__WORK TASK__:
Nothing but an exact copy is wanted here: the line with "[Facebook] (31, 2512)" and all the lines that follow it in the entries below.

__RECORDS__:
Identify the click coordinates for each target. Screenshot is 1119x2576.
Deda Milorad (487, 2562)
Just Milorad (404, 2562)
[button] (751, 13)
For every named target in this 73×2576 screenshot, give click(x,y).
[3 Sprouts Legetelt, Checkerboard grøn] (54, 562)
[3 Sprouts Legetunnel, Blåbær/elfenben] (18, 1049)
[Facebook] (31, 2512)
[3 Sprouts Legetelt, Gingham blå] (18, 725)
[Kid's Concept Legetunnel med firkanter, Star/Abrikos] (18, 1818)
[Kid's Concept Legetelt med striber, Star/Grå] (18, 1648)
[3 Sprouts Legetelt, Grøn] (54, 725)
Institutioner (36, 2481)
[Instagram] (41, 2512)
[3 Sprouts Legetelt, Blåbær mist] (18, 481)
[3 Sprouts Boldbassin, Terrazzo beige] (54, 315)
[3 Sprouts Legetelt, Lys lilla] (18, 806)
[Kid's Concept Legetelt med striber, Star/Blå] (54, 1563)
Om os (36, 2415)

__RESULT__:
[Facebook] (31, 2512)
[3 Sprouts Legetelt, Gingham blå] (18, 725)
[Kid's Concept Legetunnel med firkanter, Star/Abrikos] (18, 1818)
[Kid's Concept Legetelt med striber, Star/Grå] (18, 1648)
[3 Sprouts Legetelt, Grøn] (54, 725)
Institutioner (36, 2481)
[Instagram] (41, 2512)
[3 Sprouts Legetelt, Blåbær mist] (18, 481)
[3 Sprouts Boldbassin, Terrazzo beige] (54, 315)
[3 Sprouts Legetelt, Lys lilla] (18, 806)
[Kid's Concept Legetelt med striber, Star/Blå] (54, 1563)
Om os (36, 2415)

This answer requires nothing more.